[Collected data]
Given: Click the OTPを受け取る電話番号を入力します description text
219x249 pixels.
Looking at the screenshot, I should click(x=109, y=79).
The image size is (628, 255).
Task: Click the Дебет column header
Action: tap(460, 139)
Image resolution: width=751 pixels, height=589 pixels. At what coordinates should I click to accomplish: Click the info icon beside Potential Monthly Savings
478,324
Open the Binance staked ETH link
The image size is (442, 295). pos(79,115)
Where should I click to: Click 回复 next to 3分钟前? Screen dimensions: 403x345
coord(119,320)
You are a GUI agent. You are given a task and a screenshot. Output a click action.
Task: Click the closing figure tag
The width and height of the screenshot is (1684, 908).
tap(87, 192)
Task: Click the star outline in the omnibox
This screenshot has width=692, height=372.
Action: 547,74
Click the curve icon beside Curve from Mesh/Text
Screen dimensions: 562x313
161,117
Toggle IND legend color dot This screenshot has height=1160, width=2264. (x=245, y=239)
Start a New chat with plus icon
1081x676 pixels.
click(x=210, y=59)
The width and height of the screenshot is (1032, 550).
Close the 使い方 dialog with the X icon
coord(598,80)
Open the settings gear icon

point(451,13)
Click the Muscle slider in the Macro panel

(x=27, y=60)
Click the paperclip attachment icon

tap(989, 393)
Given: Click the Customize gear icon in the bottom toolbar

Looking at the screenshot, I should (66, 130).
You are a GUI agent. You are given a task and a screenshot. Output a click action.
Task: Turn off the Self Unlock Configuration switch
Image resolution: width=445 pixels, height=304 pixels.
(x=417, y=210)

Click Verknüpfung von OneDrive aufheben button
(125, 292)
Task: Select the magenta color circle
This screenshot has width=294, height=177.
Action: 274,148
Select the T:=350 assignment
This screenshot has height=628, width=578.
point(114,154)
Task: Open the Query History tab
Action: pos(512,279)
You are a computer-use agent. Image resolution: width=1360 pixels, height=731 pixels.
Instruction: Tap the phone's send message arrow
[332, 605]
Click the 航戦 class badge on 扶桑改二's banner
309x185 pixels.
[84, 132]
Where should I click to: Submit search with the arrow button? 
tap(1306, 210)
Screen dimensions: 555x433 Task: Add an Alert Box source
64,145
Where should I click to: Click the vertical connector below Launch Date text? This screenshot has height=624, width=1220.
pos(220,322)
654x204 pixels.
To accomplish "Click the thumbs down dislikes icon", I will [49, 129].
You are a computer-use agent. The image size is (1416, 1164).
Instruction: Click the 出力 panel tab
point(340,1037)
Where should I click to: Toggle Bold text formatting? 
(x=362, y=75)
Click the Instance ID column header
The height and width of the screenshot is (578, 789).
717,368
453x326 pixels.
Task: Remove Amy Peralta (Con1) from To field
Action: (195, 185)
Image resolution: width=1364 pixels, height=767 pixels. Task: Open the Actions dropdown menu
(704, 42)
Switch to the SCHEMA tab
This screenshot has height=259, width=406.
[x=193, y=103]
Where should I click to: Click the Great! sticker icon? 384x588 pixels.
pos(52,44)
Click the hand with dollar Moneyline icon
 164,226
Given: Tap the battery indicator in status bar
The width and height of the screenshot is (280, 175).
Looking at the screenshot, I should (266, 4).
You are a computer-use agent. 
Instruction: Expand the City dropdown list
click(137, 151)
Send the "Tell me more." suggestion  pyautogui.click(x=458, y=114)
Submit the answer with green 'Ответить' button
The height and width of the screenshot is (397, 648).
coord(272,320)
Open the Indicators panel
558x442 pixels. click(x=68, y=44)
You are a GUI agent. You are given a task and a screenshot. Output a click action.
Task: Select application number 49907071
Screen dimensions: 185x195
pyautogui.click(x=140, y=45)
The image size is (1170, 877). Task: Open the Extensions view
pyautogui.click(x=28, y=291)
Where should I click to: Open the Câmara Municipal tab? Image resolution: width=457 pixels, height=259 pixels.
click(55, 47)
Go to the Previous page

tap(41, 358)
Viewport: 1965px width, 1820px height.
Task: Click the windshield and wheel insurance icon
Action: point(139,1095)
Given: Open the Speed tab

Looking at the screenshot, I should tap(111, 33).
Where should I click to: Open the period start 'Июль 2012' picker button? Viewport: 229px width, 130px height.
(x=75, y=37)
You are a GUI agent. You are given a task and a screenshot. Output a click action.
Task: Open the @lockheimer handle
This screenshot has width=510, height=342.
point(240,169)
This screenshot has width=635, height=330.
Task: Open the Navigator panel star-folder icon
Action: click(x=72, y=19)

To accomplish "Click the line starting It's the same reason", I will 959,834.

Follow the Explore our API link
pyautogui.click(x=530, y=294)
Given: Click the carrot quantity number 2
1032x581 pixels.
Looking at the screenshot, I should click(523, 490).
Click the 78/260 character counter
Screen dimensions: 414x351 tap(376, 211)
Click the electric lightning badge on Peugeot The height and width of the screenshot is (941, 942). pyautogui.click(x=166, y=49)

### Try it
Show every line above where "color" is found.

### Task solution
Toggle IND legend color dot This screenshot has height=1160, width=2264. (x=245, y=239)
Task: Select the magenta color circle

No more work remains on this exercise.